Stated goal → Please retype, character for character, only the lines of the data beginning with the line that contains "You are a GUI" and continuing through the line that contains "Looking at the", both of those lines included.

Supplied records →
★ ★ ★

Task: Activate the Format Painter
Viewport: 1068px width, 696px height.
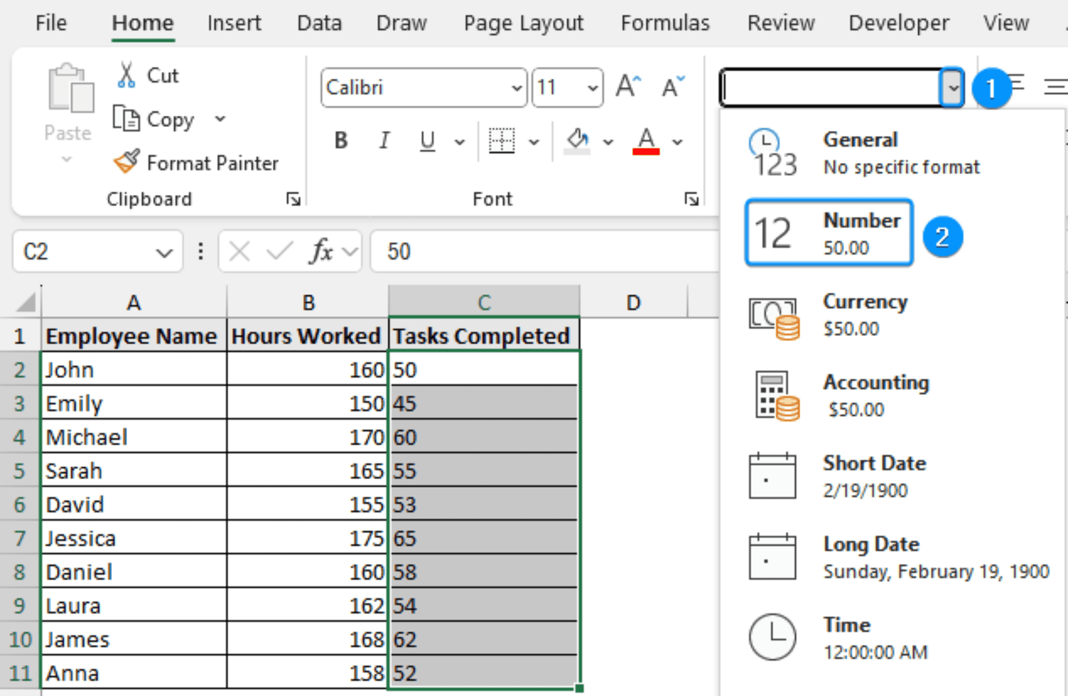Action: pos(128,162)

★ ★ ★

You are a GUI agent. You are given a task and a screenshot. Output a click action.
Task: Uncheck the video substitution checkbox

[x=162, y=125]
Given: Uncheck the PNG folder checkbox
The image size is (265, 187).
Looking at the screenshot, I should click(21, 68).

★ ★ ★

Complete output →
You are a GUI agent. You are given a task and a screenshot. Output a click action.
Task: Uncheck the video substitution checkbox

[x=162, y=125]
Given: Uncheck the PNG folder checkbox
The image size is (265, 187).
Looking at the screenshot, I should click(21, 68).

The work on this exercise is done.